Goal —
Report every line in the data below that contains the string "pyautogui". Matching is case-sensitive.
[START Stored records]
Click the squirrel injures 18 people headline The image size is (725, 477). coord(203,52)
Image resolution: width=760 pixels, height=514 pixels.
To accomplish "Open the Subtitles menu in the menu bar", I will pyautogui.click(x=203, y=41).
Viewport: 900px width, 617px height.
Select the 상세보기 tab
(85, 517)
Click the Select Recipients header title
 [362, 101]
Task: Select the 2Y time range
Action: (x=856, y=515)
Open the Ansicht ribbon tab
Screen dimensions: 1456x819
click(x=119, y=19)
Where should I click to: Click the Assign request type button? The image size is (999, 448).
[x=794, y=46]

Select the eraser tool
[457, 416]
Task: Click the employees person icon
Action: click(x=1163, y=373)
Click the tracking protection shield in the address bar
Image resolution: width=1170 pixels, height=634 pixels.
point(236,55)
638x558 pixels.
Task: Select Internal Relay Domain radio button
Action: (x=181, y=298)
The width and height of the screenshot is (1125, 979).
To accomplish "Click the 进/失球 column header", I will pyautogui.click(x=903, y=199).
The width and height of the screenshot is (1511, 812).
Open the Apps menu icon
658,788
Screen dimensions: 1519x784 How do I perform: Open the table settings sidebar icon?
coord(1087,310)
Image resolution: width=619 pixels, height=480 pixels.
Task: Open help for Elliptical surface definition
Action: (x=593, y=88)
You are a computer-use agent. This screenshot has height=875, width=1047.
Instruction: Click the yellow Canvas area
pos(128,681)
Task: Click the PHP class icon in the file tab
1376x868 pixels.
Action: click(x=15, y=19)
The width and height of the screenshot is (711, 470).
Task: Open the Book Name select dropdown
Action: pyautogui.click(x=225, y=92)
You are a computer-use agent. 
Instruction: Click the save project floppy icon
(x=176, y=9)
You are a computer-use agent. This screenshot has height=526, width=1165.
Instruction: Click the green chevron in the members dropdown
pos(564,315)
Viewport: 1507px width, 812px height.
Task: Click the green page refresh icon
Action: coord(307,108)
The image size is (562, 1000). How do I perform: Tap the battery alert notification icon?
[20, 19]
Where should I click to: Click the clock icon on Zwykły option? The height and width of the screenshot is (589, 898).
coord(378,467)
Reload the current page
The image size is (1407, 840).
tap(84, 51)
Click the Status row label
[END Stored records]
Output of the exercise —
To accomplish "Open the Subtitles menu in the menu bar", I will pyautogui.click(x=203, y=41).
To accomplish "Click the 进/失球 column header", I will pyautogui.click(x=903, y=199).
Action: pyautogui.click(x=225, y=92)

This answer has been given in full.